Many times in an investigation, witness testimony is, while important, sometimes
taken with a grain of salt. The adage is “There are three sides to every story: Your
truth, My truth, and the REAL truth. I have heard so many stories about me that
were hand-on-a-bible/swear to God, the gods, or The Great Spirit truth that were
just that – stories. Friends, mostly former friends now, co-workers, bosses, and the
hardest cut of all, family, have fabricated their versions of truth about me.
For the most part, I really do not care. Sticks and stones may break my bones,
but whips and chains excite me. Or something like that. The only time that it
bothers me overmuch is when someone is trying to cause me harm by their
words. I have walked away from all of the above, friends, employment, and
family to protect myself. I will do so again.
The past few days I have been blessed to be able to speak with someone who shares
a lot of history with me. It has been wonderful. It has been cathartic for me, and I hope
for them as well. There has been much laughter, some tears, and a fair amount of anger.
Comparing our two truths, we have been able to piece together a lot of the “story” that
is closer to the real truth than what others have voiced, much to our collective relief.
There have been many questions answered.
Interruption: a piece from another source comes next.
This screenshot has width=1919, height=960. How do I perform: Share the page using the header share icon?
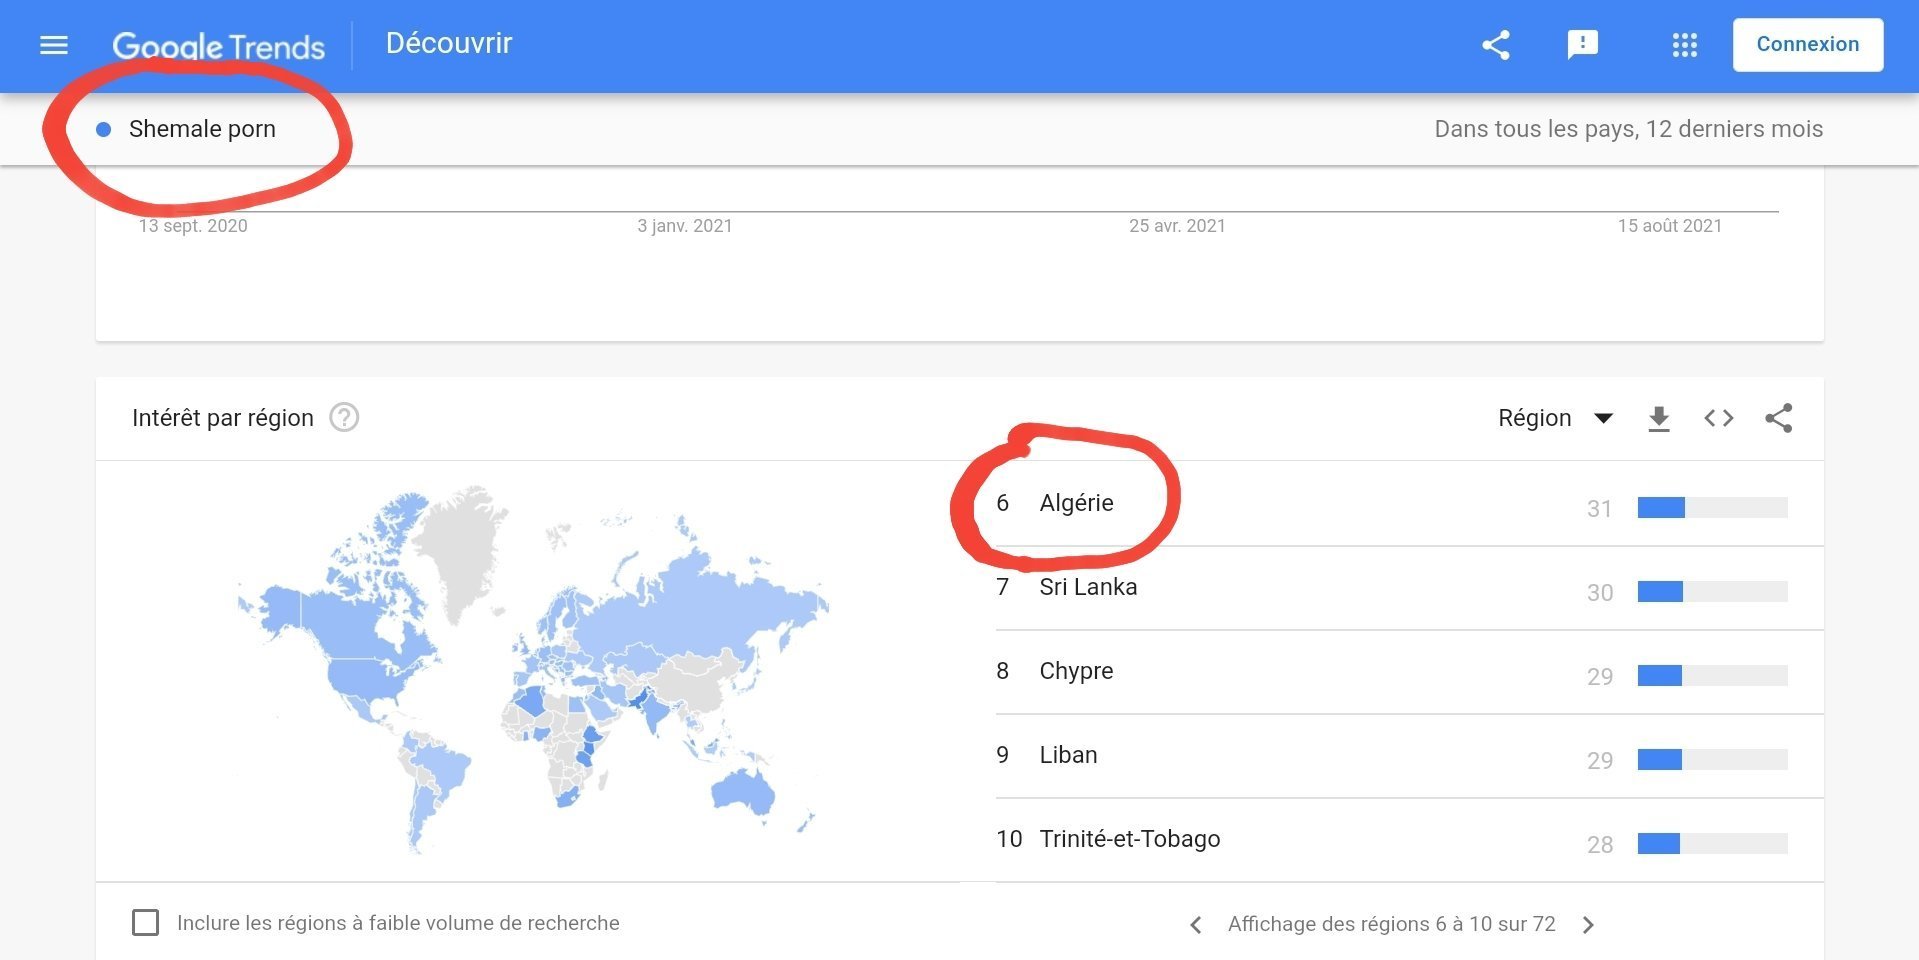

There have been many revelations and realizations.
Now, she does not have any shared history with any of my friends, nor my co-workers,
but there is a treasure of shared history with family. Obviously, this was where our focus
has been. We both laughed when we commented that there were a lot of family that
wanted nothing to do with us (often with blatant hostility) and were only “nice” (read
that as courteous or polite) when they wanted or needed something from us. And since
we have both outlived so many of our family members, the ones that are left have no
issue with assigning their hatred and anger with other family members to us. It is almost
as though the ones that have died slighted them once again by not living to be a target
for their feelings.
Blame it on the living, the dead do not care.
As more parts of the cartoon are colored, the picture is more clear. Regarding the laughter,
tears, and anger I mentioned previously, a lot of very ugly truths came to light. The amount
of mental and sexual abuse, along with the neglect and reckless endangerment that
happened of the decades is disgusting. The alcohol and drug abuse that has plagued this
family is abhorrent. The fact that this was all allowed to continue that long is shameful.
Generations have been drawn into all of this. I still have many questions.
She believes she has grown past what happened to her (and so many others) and is
getting stronger every day. She is happy now, and getting happier each day. She also
struggles each day. The trauma, the PTSD, the anger, and the hurt, drag on a person.
She is a better person than she has any right to be.
I, however, am still not a good person, although I try. I try every day. I still fail every day, but
I try every day.
I was asked for advice recently regarding raising kids. I was asked how you raise them, how
to be a good parent. My answer was “Teach them kindness and courtesy. Teach them to
think of others and to not be hurtful or mean. Do not bully. Teach them that if you are going to
do something, do it right.” If you teach people these things and they choose to be a lesser
person, at least you taught them what they should be. Anything after that is on them.